10’LARIN İZLERİYLE TÜRKİYE (103)

21.05.2024
1980'Lİ YILLAR:

Enflasyon aşağıya çekilmiş; siyasetteki rahatlamayla beraber, ülkede de bir rahatlık meydana gelmiştir. Ancak işsizlik, dış ticaret açığı ve bazı sektörlerde, tekelleşmenin önüne geçilememiştir. 1977 yılında 10 milyar dolar olan dış borç, 17 milyar dolara yükselmiştir.

12 Eylül 1980 Askeri Müdahalesine giden süreç: (Kaynakça: 14)

Kasım 1979'da Demirel'in Başbakanlığında, MHP ve MSP destekli azınlık hükümetinin kurulması ülkedeki siyasi istikrarsızlığı sona erdirmeye yetmedi. Bu arada toplumsal şiddet olayları olanca hızıyla sürüyordu. T.S.K Komuta Heyeti 27 Aralık 1979'da Cumhurbaşkanı Korutürk'e bir uyarı mektubu gönderdi. Kamuoyuna da duyurulan bu uyarı mektubunu ne iktidar, ne de muhalefet dikkate aldı! Her iki tarafta mektubun muhatabının kendileri olmadığını açıkladı. Siyasi partilerin bu tavrı, zaten askeri müdahale hazırlığı içinde olan ordunun komuta heyetinin hazırlıklarını hızlandırdı.

Bu arada Nisan 1980'de Cumhurbaşkanı Fahri Korutürk'ün görev süresinin dolması yeni bir bunalıma yol açtı.  Siyasi partiler bir isim üzerinde uzlaşmaya varamayınca, yeni cumhurbaşkanı bir türlü seçilemedi. Kriz gün geçtikçe derinleşiyor, birçok ilde sıkıyönetim ilanına rağmen şiddet olayları her geçen gün tırmanıyordu.

Ve…

12 Eylül Askeri Müdahalesi:

27 Mayıs 1960 Askeri Müdahalesi ve 12 Mart 1971 Muhtırasından sonra, özellikle 1979 Kasım – Eylül 1980 tarihine kadar geçen süreçte uygulanan sıkıyönetime rağmen; ülkemizde akan kardeşkanının durdurulamaması üzerine, 12 Eylül 1980 tarihinde Türk Silahlı Kuvvetleri emir komuta zinciri içerisinde ülke yönetimine el koymuştur.  Bu müdahale ile Süleyman Demirel'in Başbakanı olduğu hükümet görevden alınmış, T.B.M.M ve siyasi partiler kapatılmış, siyasi parti liderleri tutuklanarak Zincirbozana'a (Çanakkale'nin Lâpseki İlçesi Çardak mevkiindeki, askeri dinlenme tesisleri) gönderilmişlerdir.

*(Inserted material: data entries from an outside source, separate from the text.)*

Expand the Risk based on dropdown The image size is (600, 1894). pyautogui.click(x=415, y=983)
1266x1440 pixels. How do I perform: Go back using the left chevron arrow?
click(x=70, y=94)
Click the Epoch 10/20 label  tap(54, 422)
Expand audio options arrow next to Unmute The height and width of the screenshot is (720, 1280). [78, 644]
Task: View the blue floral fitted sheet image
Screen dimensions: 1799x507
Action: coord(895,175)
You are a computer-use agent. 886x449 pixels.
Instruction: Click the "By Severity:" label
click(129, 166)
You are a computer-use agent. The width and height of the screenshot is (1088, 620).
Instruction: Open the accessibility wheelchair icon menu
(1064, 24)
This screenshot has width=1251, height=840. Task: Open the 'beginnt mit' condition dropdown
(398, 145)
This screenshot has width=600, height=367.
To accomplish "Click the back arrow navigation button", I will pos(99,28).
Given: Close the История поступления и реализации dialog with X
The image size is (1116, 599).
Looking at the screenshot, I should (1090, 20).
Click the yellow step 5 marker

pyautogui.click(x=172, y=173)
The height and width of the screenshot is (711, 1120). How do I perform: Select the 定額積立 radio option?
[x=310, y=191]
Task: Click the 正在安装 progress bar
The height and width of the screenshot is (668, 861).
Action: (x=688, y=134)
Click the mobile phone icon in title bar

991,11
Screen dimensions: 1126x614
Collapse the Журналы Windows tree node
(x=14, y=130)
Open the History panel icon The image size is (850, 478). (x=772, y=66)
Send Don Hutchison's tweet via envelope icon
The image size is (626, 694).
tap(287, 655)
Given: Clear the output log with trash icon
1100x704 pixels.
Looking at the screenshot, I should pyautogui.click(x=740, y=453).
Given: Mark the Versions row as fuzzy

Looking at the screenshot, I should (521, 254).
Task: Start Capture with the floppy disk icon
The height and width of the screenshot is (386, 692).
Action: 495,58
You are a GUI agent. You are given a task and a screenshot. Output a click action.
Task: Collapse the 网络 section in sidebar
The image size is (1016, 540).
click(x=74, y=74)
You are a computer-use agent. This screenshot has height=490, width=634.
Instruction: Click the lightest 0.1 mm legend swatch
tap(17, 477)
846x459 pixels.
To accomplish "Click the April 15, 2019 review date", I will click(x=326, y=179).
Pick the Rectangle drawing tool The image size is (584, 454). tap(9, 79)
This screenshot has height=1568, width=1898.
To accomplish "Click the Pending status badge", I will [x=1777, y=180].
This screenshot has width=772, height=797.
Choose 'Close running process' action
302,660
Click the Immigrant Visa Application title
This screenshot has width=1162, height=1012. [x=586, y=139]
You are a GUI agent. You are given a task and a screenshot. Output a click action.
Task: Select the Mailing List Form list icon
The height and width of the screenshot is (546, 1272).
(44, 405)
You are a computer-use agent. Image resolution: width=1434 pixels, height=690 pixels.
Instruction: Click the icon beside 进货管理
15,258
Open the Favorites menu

Bu askeri müdahalenin gerekçeleri olarak:

- Ülkede giderek yaygınlaşan siyasi cinayetler,

- T.B.M.M'nin birçok turun ardından Cumhurbaşkanını seçememesi,

- 6 Eylül 1980 tarihinde, Konya'da Necmettin Erbakan önderliğinde yapılan ve komuta kademesinin şeriat amaçlı bir kalkışma girişimi olarak nitelediği bir yürüyüşün yapılması gösterilmiştir.

Bu gerekçelerle ülke yönetimine el koyan komuta heyeti; 70'li yılların ortasından itibaren Türkiye'yi istikrarsızlığa sürükleyen şiddet olaylarını 12 Eylülden itibaren birkaç gün içerisinde hissedilir bir şekilde azalttı. Kısa bir süre sonra da durdurdu. Ülke yönetimine el koyan komuta kademesinin kurduğu Milli Güvenlik Konseyi, T.B.M.M'nin yerine geçerek kanunlar yapmış ve ülkeyi bir hükümet gibi 1983 yılına kadar yönetmiştir.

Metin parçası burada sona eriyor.